I’m sure you are crazy busy.  Who isn’t, right?  But I thought I’d ask you anyway… would you consider knitting a hat or scarf (or both) to be donated to those in need this Christmas?
I’ve recently joined Knittogether, an affiliate ministry of Hope for New York.  This group has been knitting since 2006 to provide both physical and spiritual warmth for those in need.  Some of the impressive ladies in the group are churning out an entire scarf and hat set every week.  I, on the other hand, am much, much slower with those knitting needles.  And so, as the holiday deadline approaches and everyone steps up their efforts, I decided to reach out to my friends to see if anyone wants to help out.
Interested?
  • If you’d like to join the group, we meet every first Tuesday of the month in Midtown, NYC.  You can e-mail hfny.knittogether@gmail.com for more details.  There is yarn available at the monthly meeting for you to use or you can knit from your own stash.

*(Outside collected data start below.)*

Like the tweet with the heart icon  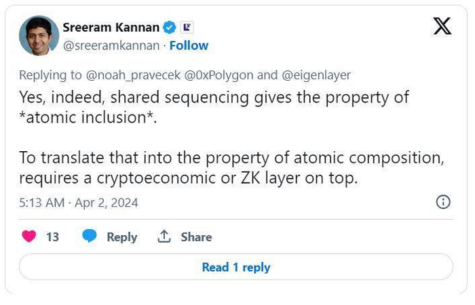coord(29,237)
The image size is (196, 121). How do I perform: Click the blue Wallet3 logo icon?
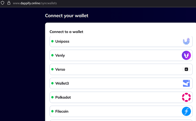pyautogui.click(x=186, y=83)
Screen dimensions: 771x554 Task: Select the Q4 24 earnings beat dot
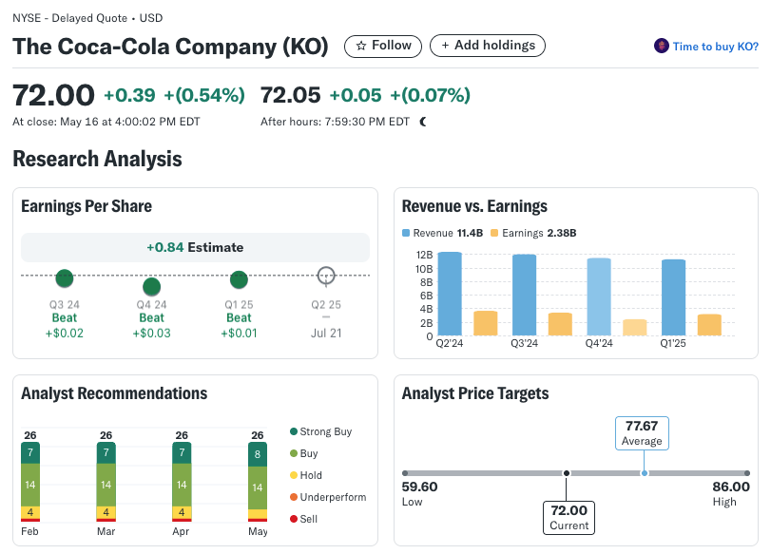[x=151, y=286]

  • If you prefer to knit on your own, I’m happy to collect your donations for you.  You can contact me (Val) at stitchedtribeca@gmail.com.  Hats and scarves can be knitted with simple or fancier patterns.  The only specification is that scarves should be about 6 feet long.  Although we knit for both men and women, I believe there is a greater need for things to distribute to men.  We’ll be wrapping and making cards in early December, so I’ll need your finished items by, say, the end of November.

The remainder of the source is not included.